━━ Kutipan Dokumen

Peneliti Lakukan Uji Klinis Hydroxychloroquine Pada 500 Pasien Covid-19

National Institute of Health (NIH) Amerika Serikat melakukan uji klinis hydroxychloroquine pada manusia. Hydroxyxhloroquine disebut sebagai kandidat obat corona Covid-19.

oleh Ade Nasihudin Al Ansori diperbarui 11 Apr 2020, 15:00 WIB
Han Yi (belakang), petugas medis dari Provinsi Jiangsu, bekerja di sebuah bangsal ICU Rumah Sakit Pertama Kota Wuhan di Wuhan, 22 Februari 2020. Tenaga medis dari seluruh China telah mengerahkan upaya terbaik mereka untuk mengobati para pasien COVID-19 di rumah sakit itu. (Xinhua/Xiao Yijiu)

Liputan6.com, Jakarta National Institute of Health (NIH) Amerika Serikat melakukan uji klinis hydroxychloroquine pada manusia. Hydroxyxhloroquine disebut sebagai kandidat obat corona Covid-19.

Uji klinis dimulai dengan melibatkan peserta yang terdaftar di Venderbit University Medical Center, di Tennesee, AS, seperti dilansir Antara (11/4/2020).

Partisipan uji klinis ini meliputi sekitar 500 pasien corona usia dewasa, termasuk pasien positif corona di unit gawat darurat.

Uji coba dilakukan dengan mengobati beberapa pasien menggunakan hydroxychloroquine dan sisanya tidak. Semua peserta penelitian tetap akan menerima perawatan klinis sesuai indikasi kondisi mereka.

Para ahli kesehatan menyebut hydrochloroquine memiliki potensi untuk menjadi obat Covid-19. Namun, efektivitasnya masih menjadi perdebatan. Beberapa ahli merasa masih terlalu dini untuk menyebutkan obat malaria ini sebagai pilihan manjur untuk pasien Covid-19.

Simak Video Berikut Ini:


Risiko Obat

Studi awal menunjukkan obat ini dapat melindungi sel-sel dari virus. Uji klinis dilakukan guna mengevaluasi keamanan dan efektivitas obat dalam merawat pasien Covid-19.

"Obat ini telah menunjukkan aktivitas antivirus, kemampuan untuk memodifikasi aktivitas sistem kekebalan tubuh dan aman pada dosis sesuai. Hipotesis mengarah pada obat ini berguna dalam pengobatan Covid-19," ujar pihak Nih dikutip dari Antara.

Di sisi lain, obat ini memiliki risiko. Penggunaan jangka pendek dapat menyebabkan aritmia jantung, kejang, reaksi dermatologis, dan hipoglikemia.

"Laporan awal menunjukkan potensi kemanjuran. Namun, kami membutuhkan data uji klinis untuk menentukan apakah hydroxichloroquine efektif dan aman dalam mengobati Covid-19," ujar James P. Kiley, Direktur Penyakit Paru National Heart, Lung, and Blood Institute (NHLBI).

━━━━
━━ Daftar Tersedia

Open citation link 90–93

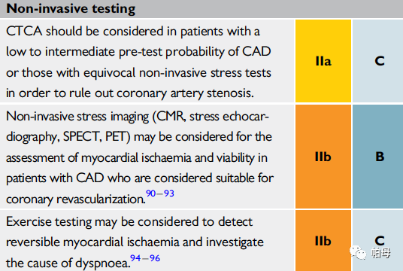pos(160,193)
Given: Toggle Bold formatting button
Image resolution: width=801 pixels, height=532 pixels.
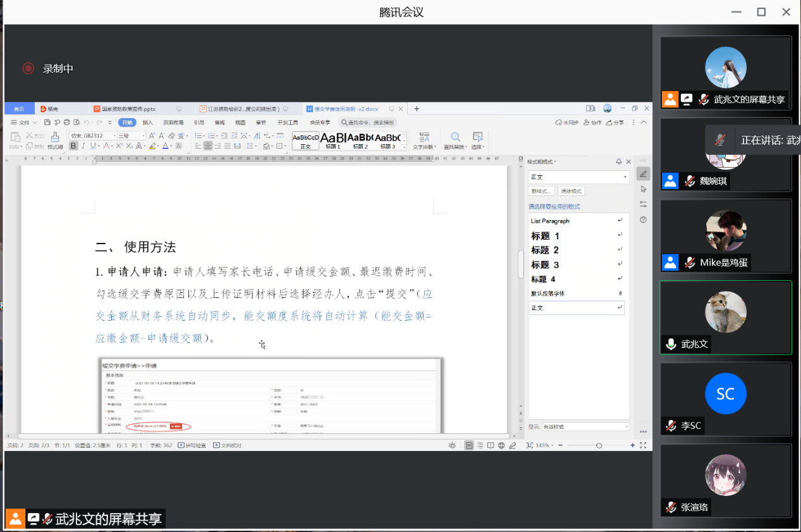Looking at the screenshot, I should click(73, 146).
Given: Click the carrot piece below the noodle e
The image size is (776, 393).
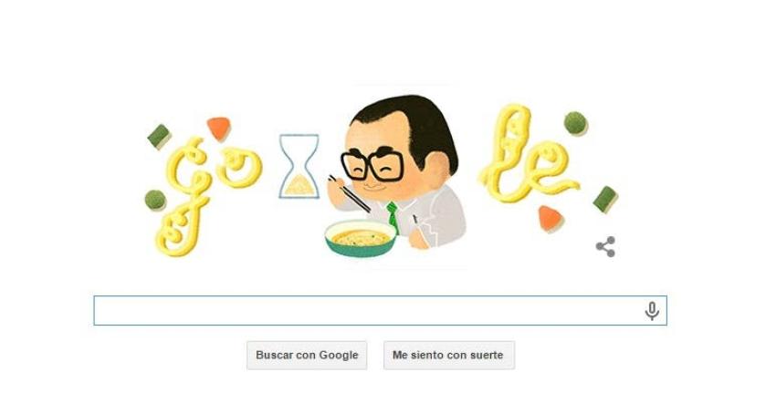Looking at the screenshot, I should pyautogui.click(x=551, y=219).
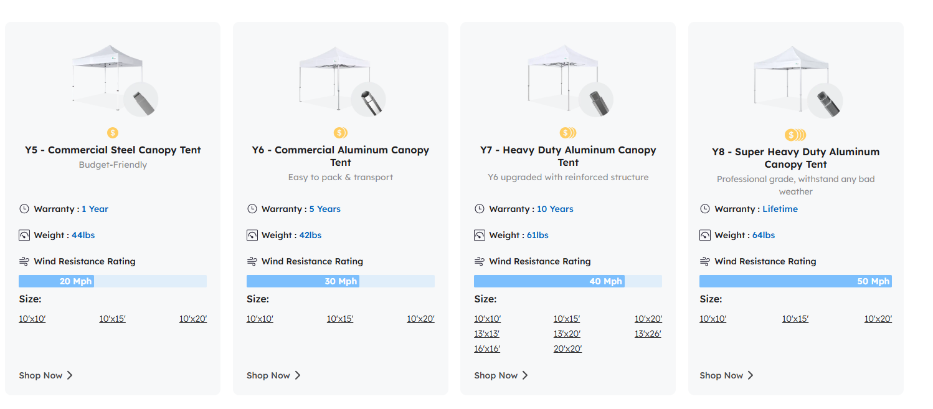The height and width of the screenshot is (409, 933).
Task: Open Shop Now for Y7 tent
Action: [x=496, y=375]
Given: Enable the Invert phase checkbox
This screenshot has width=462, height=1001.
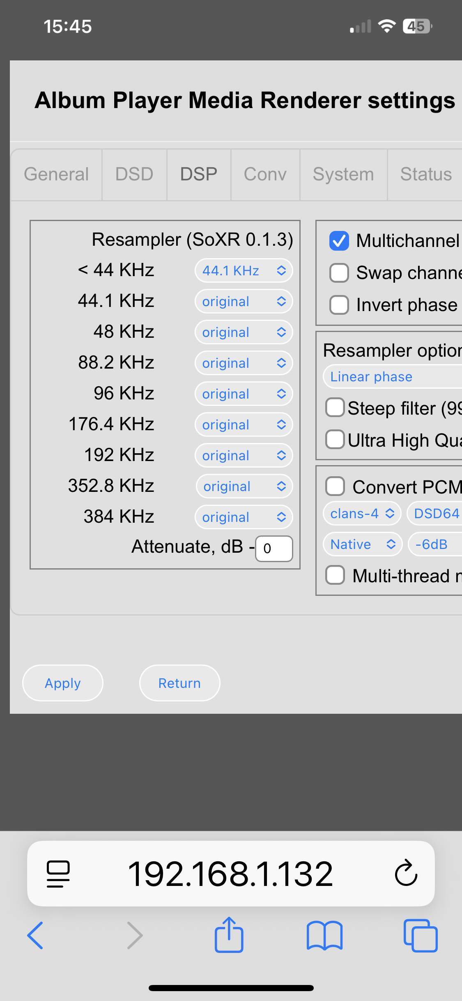Looking at the screenshot, I should (339, 305).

━━━━

Ulangi tanpa perubahan bagian artikel tentang uji klinis hydroxychloroquine dari "Partisipan uji klinis" sampai "untuk pasien Covid-19.". Daftar ini diambil dari sumber yang berbeda.

Partisipan uji klinis ini meliputi sekitar 500 pasien corona usia dewasa, termasuk pasien positif corona di unit gawat darurat.

Uji coba dilakukan dengan mengobati beberapa pasien menggunakan hydroxychloroquine dan sisanya tidak. Semua peserta penelitian tetap akan menerima perawatan klinis sesuai indikasi kondisi mereka.

Para ahli kesehatan menyebut hydrochloroquine memiliki potensi untuk menjadi obat Covid-19. Namun, efektivitasnya masih menjadi perdebatan. Beberapa ahli merasa masih terlalu dini untuk menyebutkan obat malaria ini sebagai pilihan manjur untuk pasien Covid-19.